Background: Lead (Pb) contamination in aquatic environments has been associated with increased dental health problems in exposed populations. One proposed mechanism underlying this association is the disruption of dental hydroxyapatite (HAp) stability through calcium (Ca) substitution and phosphate (P) degradation, which may alter the Ca/P ratio and mineral integrity. Therefore, this study was conducted to experimentally evaluate the impact of Pb exposure on Ca, P, and Ca/P ratio in human teeth under in vitro conditions. Objective: this study aimed to evaluate the effect of Pb exposure on changes in Ca, P, and Ca/P ratio, as well as the degradation kinetics of HAp in vitro. Methods: This true experimental study employed a completely randomized factorial design. Extracted human teeth were immersed in PbSO₄ solutions at concentrations of 0.01, 0.1, and 1 ppm for 30, 60, and 90 minutes.

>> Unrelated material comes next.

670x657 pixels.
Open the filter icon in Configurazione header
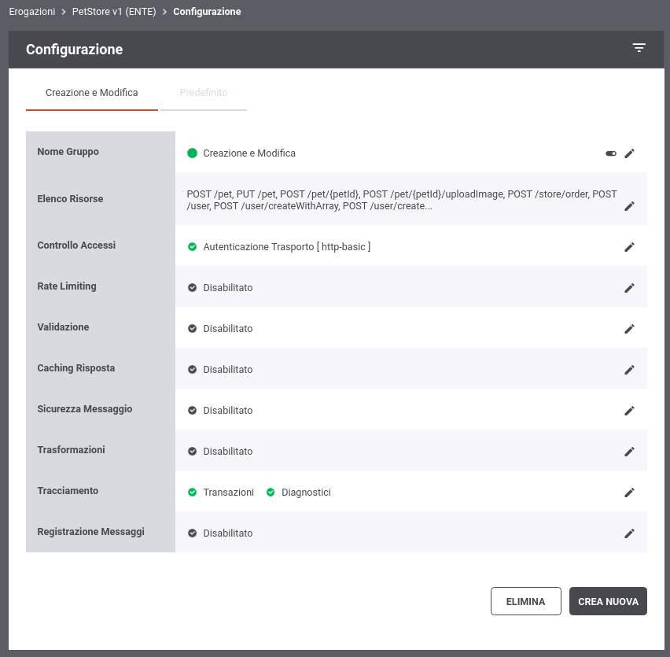pyautogui.click(x=639, y=48)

Ca and P levels were measured, and the Ca/P ratio was calculated. Degradation kinetics were analysed using linear regression to determine reaction order and rate constants. Result: Pb exposure resulted in a consistent reduction of the Ca/P ratio across all concentrations and exposure durations, with values below the stoichiometric hydroxyapatite ratio (1.67), indicating increased mineral instability. Both Ca and P degradation followed zero-order reaction kinetics, with higher degradation rate constants observed at 0.01 and 1 ppm. Conclusion: these findings provide experimental evidence that Pb exposure can destabilize dental hydroxyapatite by accelerating Ca and P degradation, thereby potentially increasing susceptibility to mineral loss.